PAY ATTENTION TO ME! ME!!!
Earlier this week, John Dickerson of Slate told us about John McCain's next attempt to grab headlines:
...at the end of the month [McCain will travel] to venues where Republicans don't usually campaign. McCain is planning to speak in inner cities, heavily African-American sections of the South, and poor sections of Appalachia. Most of his stops will be in areas where voters have traditionally supported Democrats.
Today, blogging for The Weekly Standard, Stephen Hayes tells us why he thinks this is risky. Is it because the policies McCain favors actually aren't in the best interests of such groups? No. Is it because McCain hasn't done much campaigning before such groups? Yes, but that's not what's bugging Hayes. Here's why Hayes thinks it could be a bad idea:
It's risky for another reason, too. Although McCain has quietly sought to mend fences with some conservatives who did not support him in the primaries, he has done little of substance to ease their concerns. The risk is not that these conservatives oppose reaching out to voters (and non-voters) who don't normally vote Republicans. They don't. It's that in a campaign with limited time and limited resources, McCain is choosing to spend time with people unlikely to vote for him rather than, say, giving a speech on the importance of missile defense or stopping in at a successful charter school or visiting a pro-adoption crisis pregnancy center. The risk is that such a tour could reinforce the perception among conservatives that McCain cares much less about winning their approval than he does about the approval of his opponents and the news media.

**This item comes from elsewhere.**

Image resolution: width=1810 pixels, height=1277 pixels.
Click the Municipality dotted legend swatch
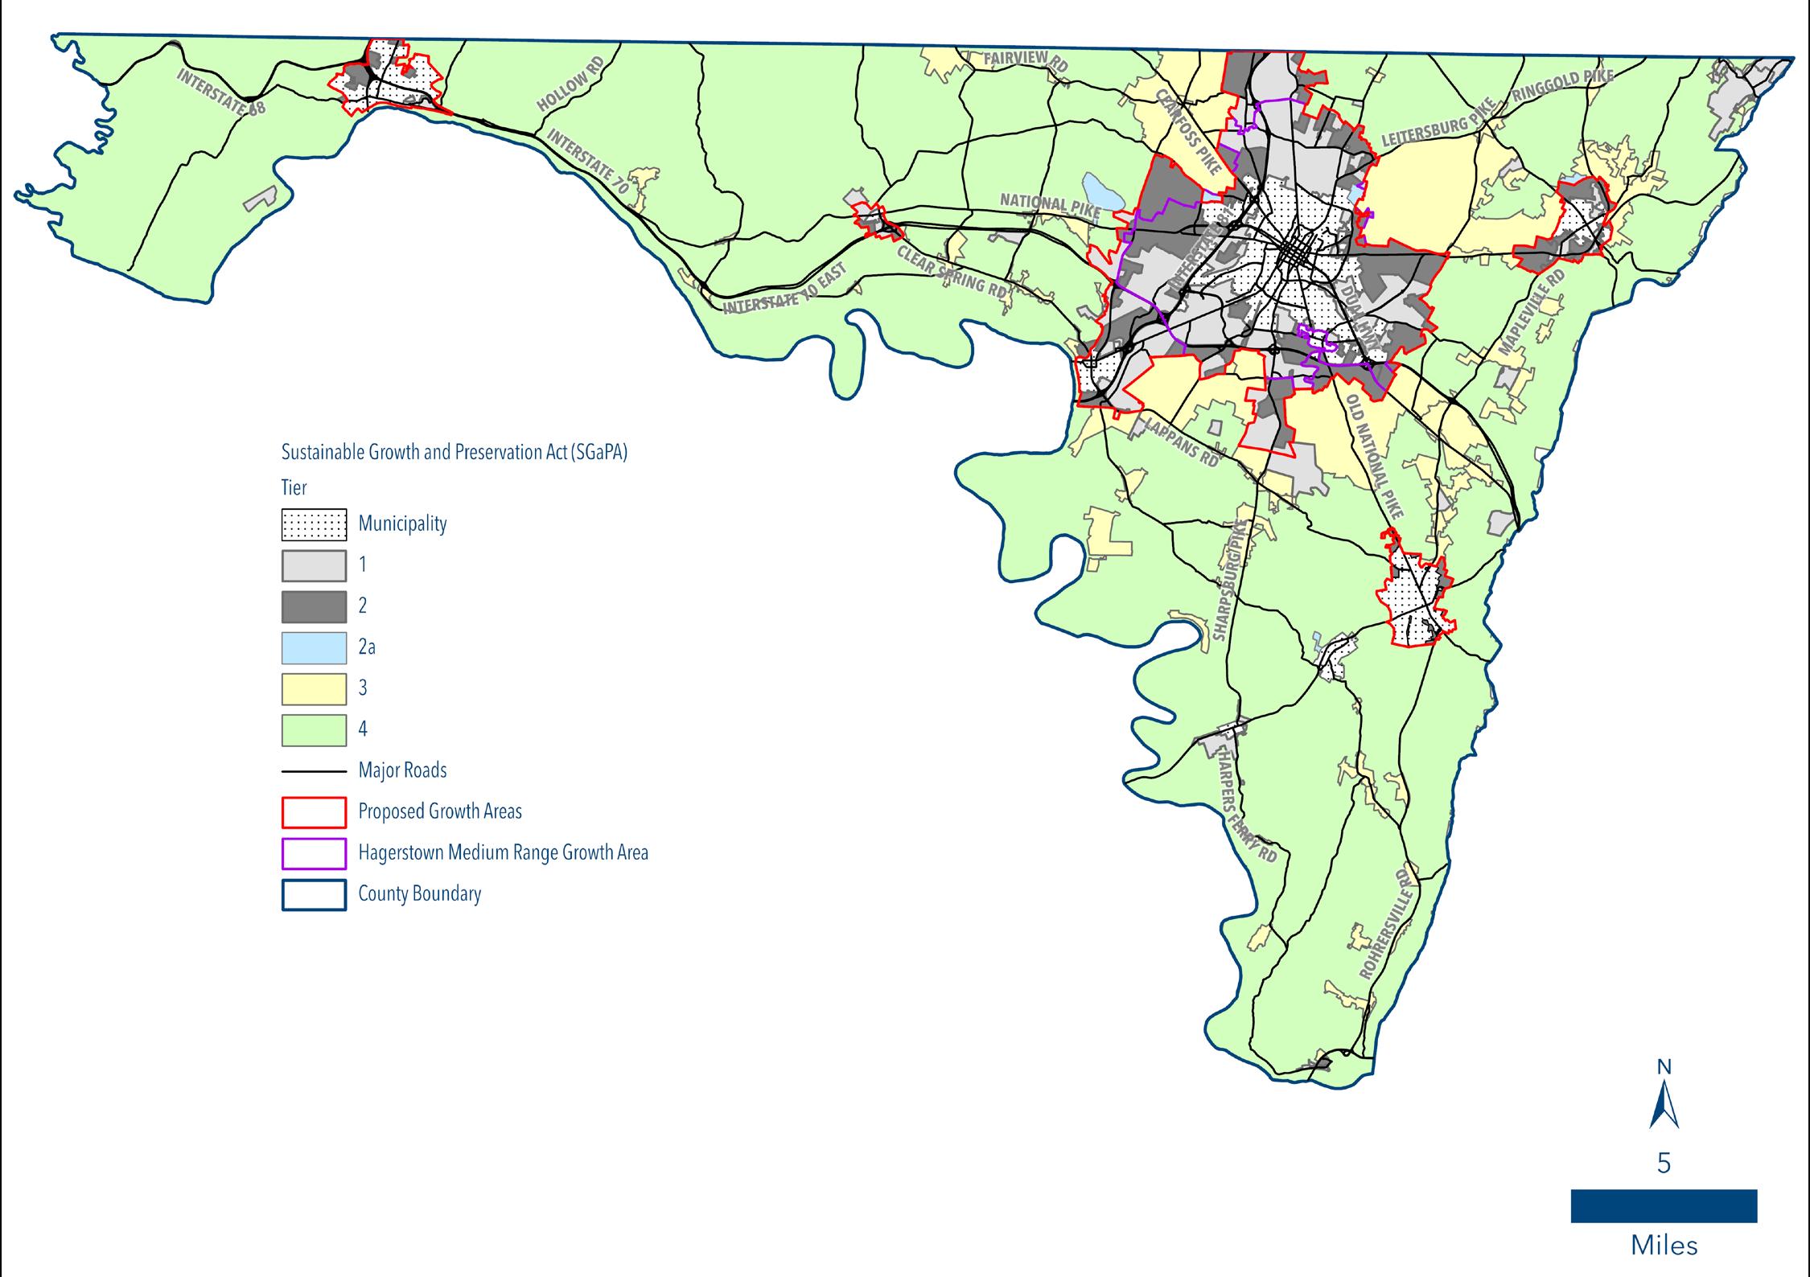(x=314, y=524)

HEY! WHAT ABOUT ME? WHAT ABOUT MY NEEDS?
What Hayes is suggesting is just silly. Crisis pregnancy centers? Missile defense? George W. Bush and Ronald Reagan didn't even campaign on these issues. But this is what upsets right-wingers about John McCain -- not his positions on the issues (he's on their side a hell of a lot more than, say, Rudy Giuliani, whom they like a lot better, and even their beloved Joe Lieberman is still a domestic-issues moderate), but the fact that he doesn't show them enough respect. He doesn't kiss the right-wing ring. How dare he waste limited campaigning time not talking to us? McCain is suspect, so, unlike W. and the Gipper, he needs to go the extra mile.
This is really the core emotional wound of the right, the hole in the right-wing soul: These people feel disrespected; attention must be paid, dammit. They have one criterion for voting, and one only: Do you want to make us feel good and make Democrats, that motley crew of latte-swillers and throwback New Dealers and non-whites, feel bad?
McCain is betting that he can ignore the tantrums of these coddled babies and they'll vote for him anyway. We'll see if he's right.
Here's Dickerson on why McCain is doing this:
...the McCain tour is not aimed at winning a host of black votes. Nor is it primarily about the next obvious play: showing independents that he cares about minorities and the underprivileged, a traditional bank shot candidates take in order to make themselves appealing to moderate voters. The tour, which will include lots of freewheeling town halls, is more like performance art, an attempt to show off authenticity and the unfiltered McCain. "People can come in and do what they want," says McCain's top adviser, Mark Salter. "They can praise, chastise, and argue with him. This isn't just his style. It's a part of his message."
McCain's strategists are mapping the tour -- and his campaign -- on the theory that even if voters disagree with McCain, they come away with a favorable gut-level sense of his character when they get to see him up close....
I think there's one more aspect to this. I think McCain's people may be hoping that he faces real hostility from people (union workers, nonwhites) the campaign (and the GOP noise machine) can portray as uncouth -- and in that way, maybe he is trying to tap right-wingers' pleasure centers.
Think back to the opening chapter of The Bonfire of the Vanities, in which a white New York mayor (read: Ed Koch) catches flak at a community meeting in an African-American neighborhood, his nemesis being Reverend Bacon (read: Al Sharpton). In a city that was very racially polarized, the real Ed Koch loved for white New York to see him being heckled that way. And he won three terms as mayor.